×

SC rejects Ravi Ruia’s plea for going abroad

The SC bench presided by Justices J S Kehar and Arun Mishra said it did not want "to take chances" while rejecting his plea to go abroad for ostensibly “business purposes”
Eassar's Ravi Ruia

Amid speculations that Essar Group promoter Ravi Ruia could become another Vijay Mallya who is now a ‘fugitive’ in London, the Supreme Court of India on Tuesday rejected his plea to go abroad. Ruia is facing a trial in a case related to the 2G spectrum scam. He wanted to go abroad for “business purposes”, his lawyer and Congress spokesman Abhishek Manu Singhvi told the Supreme Court.
However, the SC bench presided by Justices J S Kehar and Arun Mishra said it did not want “to take chances” while rejecting his plea to go abroad for ostensibly “business purposes”. “We have allowed a person to go abroad but he never came back. He was no less big than you in monetary terms. We don’t want to take chances now. We are now once bitten twice shy.
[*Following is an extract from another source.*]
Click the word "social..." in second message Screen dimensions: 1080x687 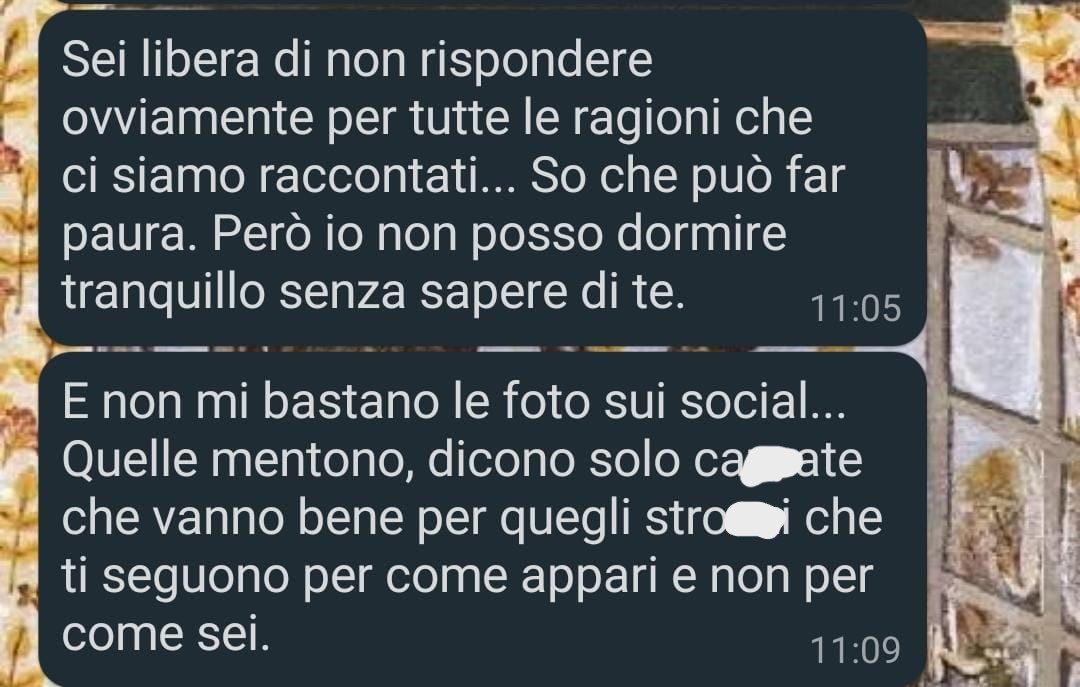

We are not going to give liberty to anyone,” a bench of Justices J S Khehar and Arun Mishra said without naming the person but implying it was KingFisher owner and liquor baron Mallya.
Ruia wanted to visit United Kingdom, United States, Canada and UAE “purely” for “business purposes.”
The Apex Bench said, “final argument in the case was over and judgement is awaited….in such a scenario, we cannot allow him to go abroad.”

At this Singhvi argued that Ruia cannot be allowed to suffer “if some Mr. X has cheated the court.” To this, the court said, “it is because you are also similarly situated.” “He has also given the details of his assets and undertaking, but now he says I have sold my assets in India,” the bench said. Singhvi said that Ruia is an NRI and holds a residency visa of UAE and he has visited abroad 43 times for several reasons during the pendency of trial but never ever violated the bail conditions.

Detailing Ruia’s businesses in the United Kingdom, United States, Canada and Saudi Arabia, Singhvi said his elder brother could stand surety for his return and can even go to jail if he does not return.

“Give us details of your businesses in India. We have access to your assets in India, not abroad,” the bench said.
Singhvi said Ruia was accused of co-conspiracy in the case arising out of 2G scam and facing charges of cheating under section 420 of Indian Penal Code (IPC) and not Prevention of Corruption Act (PCA). Special Public Prosecutor and Senior advocate Anand Grover opposed Ruia’s plea and said he always wanted to be an exception and never followed the norms of giving details of his itinerary.